Un día de verano, con el sol meridiano, el Maligno intensificó el cerco tentador sobre la atribulada alma del hirsuto portugués.
Y éste, acosado por los deseos irresistibles de la carne, se arrojó desnudo sobre una mata de espinos, primero, y después se flageló con irritantes ortigas.
Pero el Malo seguía, implacable, acosando con pecadoras visiones la ya débil y enloquecida mente de Antonio. Y no pudiendo aguantar más, con las fuerzas que aún le quedaban, cogió dos pesadas piedras con las manos y los brazos –que se asemejaban a ramas de sarmiento- y se golpeó los testículos quedándose la piel, pelos y carne adheridas a aquellas en masa tumefacta y sanguinolenta.
Al mismo tiempo vociferó: “¡San Vicente, Santo Amaro, Santa Lucía! ¡Jesús, Madre Santa, ayudadme! No soy digno ni siquiera de ser lamido por los cerdos, animales menos inmundos que yo”. Y desfallecido, cayó en tierra.
Los gritos y aullidos del anacoreta fueron oídos por Gabriel Muriel, vecino de Sintra y dueño de un rebaño de ovejas que apacentaba en las proximidades, y que le bastaba para el sustento de la familia. Muriel era de estirpe judía y practicaba ocultamente la fe de sus antepasados. Vivía discreto y retirado, lejos de las pesquisas de la Inquisición y de las calumnias del populacho.
Acercándose al maltrecho Antonio, con inteligente e imperiosa mirada, le dijo:
“Hombre ignorante, abandona los desvaríos, deja esas invocaciones y penitencias insensatas que son propias de idólatras y de paganos y no de seres razonables”.
Haciendo una breve pausa, Gabriel Muriel prosiguió:”Los impulsos sensuales y los espirituales son las dos caras de una misma Obra. Y Dios es el Compositor de esa pieza. En la carne del ser humano existe una pulsión biológica y afectiva que lo hace salir de sí mismo, de su enclaustramiento, para descubrir al Otro, que es Dios. Al igual que un hombre puede estar obsesionado por el rostro de una mujer, y el de una mujer por el de un hombre, Dios es el gran Enamorador que encandila el alma de los mortales.

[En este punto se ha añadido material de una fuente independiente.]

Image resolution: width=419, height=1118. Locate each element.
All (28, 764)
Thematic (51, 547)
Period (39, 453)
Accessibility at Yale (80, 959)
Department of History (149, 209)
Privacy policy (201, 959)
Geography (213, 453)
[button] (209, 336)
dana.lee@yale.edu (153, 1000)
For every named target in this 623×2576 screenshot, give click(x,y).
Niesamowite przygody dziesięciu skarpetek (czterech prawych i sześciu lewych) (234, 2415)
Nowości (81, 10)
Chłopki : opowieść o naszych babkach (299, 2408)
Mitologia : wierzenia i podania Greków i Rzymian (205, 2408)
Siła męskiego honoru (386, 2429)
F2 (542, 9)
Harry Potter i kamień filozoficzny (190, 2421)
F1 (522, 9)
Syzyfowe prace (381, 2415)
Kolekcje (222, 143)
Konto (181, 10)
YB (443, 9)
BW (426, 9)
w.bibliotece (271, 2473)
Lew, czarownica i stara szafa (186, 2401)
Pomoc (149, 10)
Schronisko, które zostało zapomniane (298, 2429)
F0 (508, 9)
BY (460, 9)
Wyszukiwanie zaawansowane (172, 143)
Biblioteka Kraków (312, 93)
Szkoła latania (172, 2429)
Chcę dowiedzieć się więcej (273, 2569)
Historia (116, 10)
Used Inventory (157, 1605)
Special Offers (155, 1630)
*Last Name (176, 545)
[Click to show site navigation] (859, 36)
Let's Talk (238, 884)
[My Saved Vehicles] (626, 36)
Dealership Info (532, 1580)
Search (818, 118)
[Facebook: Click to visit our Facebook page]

Sin estas dos pulsiones que se atraen entre sí, la vida centrada en sí misma, sería vacía, insulsa, sin contenido”.
El hebreo de Sintra se acercó al ermitaño, y poniéndole cariñosamente la mano en el hombro, terminó con estas palabras: “Antonio, te repito, deja de infringir un innecesario castigo a tu cuerpo que con tanto desprecio tratas. Come, bebe y goza de los placeres legítimos. Estudia y vuelve a la antigua creencia de nuestros padres. No obedezcas en adelante a los predicadores de la muerte, a los sepultureros de la vida, y retorna al Dios que no tiene par”.
¡Escucha, Israel, el Eterno, nuestro Dios, es Uno!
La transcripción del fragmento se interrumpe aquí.